Le tribunal de Dar El Beïda a rendu sa décision en confirmant le jugement de première instance à l’encontre de plusieurs anciens détenus d’opinion. La cour a ainsi maintenu les peines prononcées contre Wernoughi Younes, Wernoughi Ahmed, Soudani Htak, Mohamed Boudina, Bouns Wernoughi, Issa Abdelkader, Gara Belkacem, Krad Belkacem, Denaqa Attallah, Tyaiba Youssef, Taabdallah Ahmed El Amine et Bzait Ibrahim El Khalil.
Ces derniers ont été condamnés à trois ans de prison, dont un an avec sursis, pour le chef d’accusation de « délit d’atteinte à l’unité et à l’intégrité du territoire national ». Ils ont en revanche été acquittés de l’ensemble des autres accusations portées contre eux.
Dans le même dossier, Hamidi Mohamed Zine Eddine a été condamné à trois ans de prison ferme, sur la base du même chef d’accusation.

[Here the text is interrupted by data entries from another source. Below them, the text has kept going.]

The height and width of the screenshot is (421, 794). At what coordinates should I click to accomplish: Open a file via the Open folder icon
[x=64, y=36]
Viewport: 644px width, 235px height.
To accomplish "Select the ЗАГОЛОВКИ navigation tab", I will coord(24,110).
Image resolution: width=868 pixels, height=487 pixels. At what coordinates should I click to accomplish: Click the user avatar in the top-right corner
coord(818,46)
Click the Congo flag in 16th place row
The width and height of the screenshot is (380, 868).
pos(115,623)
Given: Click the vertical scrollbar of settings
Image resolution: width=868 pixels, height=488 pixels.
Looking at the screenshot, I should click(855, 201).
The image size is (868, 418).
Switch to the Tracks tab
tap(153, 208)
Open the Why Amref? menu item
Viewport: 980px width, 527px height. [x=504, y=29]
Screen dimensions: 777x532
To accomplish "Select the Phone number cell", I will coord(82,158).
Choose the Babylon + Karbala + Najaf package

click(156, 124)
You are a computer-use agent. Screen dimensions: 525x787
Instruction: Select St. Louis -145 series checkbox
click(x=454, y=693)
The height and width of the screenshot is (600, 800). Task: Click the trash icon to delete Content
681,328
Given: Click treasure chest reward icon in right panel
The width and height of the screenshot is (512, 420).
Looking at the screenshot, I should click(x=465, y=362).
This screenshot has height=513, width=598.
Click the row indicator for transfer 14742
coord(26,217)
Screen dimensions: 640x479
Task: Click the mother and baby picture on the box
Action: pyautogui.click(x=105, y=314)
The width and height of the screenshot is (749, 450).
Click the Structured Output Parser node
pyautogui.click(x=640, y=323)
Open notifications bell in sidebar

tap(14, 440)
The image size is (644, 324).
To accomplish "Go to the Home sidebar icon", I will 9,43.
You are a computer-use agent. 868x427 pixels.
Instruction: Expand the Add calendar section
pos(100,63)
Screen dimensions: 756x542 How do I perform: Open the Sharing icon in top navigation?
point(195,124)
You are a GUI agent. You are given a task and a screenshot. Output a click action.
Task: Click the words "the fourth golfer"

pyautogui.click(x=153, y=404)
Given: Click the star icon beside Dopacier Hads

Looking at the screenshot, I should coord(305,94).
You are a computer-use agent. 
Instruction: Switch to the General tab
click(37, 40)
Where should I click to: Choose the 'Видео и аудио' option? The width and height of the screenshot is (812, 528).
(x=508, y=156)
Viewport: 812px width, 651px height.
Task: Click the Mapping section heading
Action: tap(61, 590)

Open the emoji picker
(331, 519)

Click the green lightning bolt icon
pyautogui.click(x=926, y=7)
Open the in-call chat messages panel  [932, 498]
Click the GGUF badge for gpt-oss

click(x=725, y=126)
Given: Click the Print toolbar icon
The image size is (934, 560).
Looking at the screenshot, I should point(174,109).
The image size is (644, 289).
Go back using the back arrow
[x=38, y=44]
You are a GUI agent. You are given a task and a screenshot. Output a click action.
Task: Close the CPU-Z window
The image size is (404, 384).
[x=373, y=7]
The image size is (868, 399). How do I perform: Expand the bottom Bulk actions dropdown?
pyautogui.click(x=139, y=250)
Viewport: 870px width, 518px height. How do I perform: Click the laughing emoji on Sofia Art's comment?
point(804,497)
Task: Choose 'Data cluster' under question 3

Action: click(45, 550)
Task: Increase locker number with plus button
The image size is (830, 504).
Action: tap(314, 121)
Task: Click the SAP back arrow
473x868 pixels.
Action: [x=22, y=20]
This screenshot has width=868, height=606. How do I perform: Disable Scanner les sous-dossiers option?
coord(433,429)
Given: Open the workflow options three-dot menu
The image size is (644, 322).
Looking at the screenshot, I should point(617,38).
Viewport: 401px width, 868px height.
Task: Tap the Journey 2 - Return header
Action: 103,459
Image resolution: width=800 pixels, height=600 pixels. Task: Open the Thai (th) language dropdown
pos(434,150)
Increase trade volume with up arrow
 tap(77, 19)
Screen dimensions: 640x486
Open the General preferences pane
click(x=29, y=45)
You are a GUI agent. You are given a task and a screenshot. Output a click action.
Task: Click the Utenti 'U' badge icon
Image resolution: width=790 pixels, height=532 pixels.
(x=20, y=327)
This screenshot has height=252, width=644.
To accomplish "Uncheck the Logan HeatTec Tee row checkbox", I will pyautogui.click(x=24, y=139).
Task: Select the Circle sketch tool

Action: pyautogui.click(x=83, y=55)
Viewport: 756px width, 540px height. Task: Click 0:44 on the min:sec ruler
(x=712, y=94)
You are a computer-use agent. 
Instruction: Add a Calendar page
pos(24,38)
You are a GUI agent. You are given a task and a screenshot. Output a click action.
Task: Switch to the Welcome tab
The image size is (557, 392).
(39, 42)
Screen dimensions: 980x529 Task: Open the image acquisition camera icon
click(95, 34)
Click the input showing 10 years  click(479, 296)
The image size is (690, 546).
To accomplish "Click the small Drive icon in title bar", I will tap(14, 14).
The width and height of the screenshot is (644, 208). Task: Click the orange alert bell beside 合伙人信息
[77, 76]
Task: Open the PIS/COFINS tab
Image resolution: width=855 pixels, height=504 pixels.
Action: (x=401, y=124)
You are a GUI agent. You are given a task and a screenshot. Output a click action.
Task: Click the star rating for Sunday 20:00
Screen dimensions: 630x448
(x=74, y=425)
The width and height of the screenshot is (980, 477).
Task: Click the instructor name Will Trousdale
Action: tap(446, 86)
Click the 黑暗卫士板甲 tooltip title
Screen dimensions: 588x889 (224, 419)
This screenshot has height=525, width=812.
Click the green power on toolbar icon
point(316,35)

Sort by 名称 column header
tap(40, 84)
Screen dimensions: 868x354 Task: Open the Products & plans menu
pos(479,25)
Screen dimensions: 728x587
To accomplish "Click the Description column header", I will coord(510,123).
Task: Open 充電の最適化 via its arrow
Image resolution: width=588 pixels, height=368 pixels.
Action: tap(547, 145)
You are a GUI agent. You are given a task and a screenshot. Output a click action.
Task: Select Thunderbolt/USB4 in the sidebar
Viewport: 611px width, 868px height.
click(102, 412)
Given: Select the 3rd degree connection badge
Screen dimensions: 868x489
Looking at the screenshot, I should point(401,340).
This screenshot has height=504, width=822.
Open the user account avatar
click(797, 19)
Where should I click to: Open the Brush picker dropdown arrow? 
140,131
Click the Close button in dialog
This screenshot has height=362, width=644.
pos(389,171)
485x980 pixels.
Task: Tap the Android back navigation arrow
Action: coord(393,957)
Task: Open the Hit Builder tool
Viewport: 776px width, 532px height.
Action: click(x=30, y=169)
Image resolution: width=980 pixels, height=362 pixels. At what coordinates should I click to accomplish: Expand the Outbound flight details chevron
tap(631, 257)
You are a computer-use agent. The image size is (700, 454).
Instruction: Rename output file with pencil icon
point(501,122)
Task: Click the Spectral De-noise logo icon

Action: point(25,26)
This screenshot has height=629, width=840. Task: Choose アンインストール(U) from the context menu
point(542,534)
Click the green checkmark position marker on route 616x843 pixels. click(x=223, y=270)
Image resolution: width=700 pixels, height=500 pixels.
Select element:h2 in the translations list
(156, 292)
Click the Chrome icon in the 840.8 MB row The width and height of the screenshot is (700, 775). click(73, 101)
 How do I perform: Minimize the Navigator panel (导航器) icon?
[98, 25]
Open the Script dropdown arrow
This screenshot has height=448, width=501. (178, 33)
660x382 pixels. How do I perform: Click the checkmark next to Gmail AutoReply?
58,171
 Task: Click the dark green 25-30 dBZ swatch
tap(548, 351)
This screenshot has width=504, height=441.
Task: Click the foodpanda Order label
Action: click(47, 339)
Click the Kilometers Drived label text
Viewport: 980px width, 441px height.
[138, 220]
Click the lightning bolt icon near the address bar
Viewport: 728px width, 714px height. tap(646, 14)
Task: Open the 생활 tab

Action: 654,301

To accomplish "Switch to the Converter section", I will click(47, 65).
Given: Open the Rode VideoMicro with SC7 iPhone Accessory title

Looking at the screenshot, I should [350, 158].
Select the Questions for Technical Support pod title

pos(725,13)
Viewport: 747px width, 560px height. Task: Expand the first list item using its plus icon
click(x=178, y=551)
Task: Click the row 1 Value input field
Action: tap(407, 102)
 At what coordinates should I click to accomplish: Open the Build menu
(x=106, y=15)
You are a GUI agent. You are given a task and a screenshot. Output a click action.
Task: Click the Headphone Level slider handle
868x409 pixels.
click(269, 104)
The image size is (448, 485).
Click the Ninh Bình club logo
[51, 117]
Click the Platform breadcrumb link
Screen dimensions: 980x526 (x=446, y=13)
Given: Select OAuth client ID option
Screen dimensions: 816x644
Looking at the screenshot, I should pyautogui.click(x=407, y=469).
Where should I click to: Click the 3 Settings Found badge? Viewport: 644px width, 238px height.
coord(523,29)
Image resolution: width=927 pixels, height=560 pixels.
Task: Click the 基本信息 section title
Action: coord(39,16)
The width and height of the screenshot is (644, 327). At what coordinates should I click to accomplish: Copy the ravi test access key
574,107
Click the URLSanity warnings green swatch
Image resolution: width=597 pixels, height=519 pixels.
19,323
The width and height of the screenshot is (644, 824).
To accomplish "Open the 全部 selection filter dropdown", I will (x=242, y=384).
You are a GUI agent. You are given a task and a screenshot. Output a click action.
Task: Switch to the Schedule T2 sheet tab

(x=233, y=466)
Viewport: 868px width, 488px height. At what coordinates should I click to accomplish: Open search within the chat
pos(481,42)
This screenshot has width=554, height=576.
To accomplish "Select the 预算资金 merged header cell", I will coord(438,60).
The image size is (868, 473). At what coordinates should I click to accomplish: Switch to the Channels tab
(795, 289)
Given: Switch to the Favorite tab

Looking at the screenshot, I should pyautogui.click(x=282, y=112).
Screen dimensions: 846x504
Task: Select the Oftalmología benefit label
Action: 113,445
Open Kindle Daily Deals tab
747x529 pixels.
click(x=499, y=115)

Cette décision intervient alors que le parquet avait requis des peines bien plus lourdes, allant jusqu’à dix ans de prison ferme à l’encontre des prévenus. Un écart significatif entre les réquisitions du ministère public et le verdict final, qui souligne la sévérité du climat judiciaire entourant les dossiers liés à la liberté d’expression et aux opinions politiques en Algérie.
Cette affaire relance une nouvelle fois le débat sur la situation des détenus d’opinion et sur l’usage de qualifications pénales liées à l’« atteinte à l’unité nationale », régulièrement dénoncées par les défenseurs des droits humains comme des instruments de criminalisation de l’expression politique.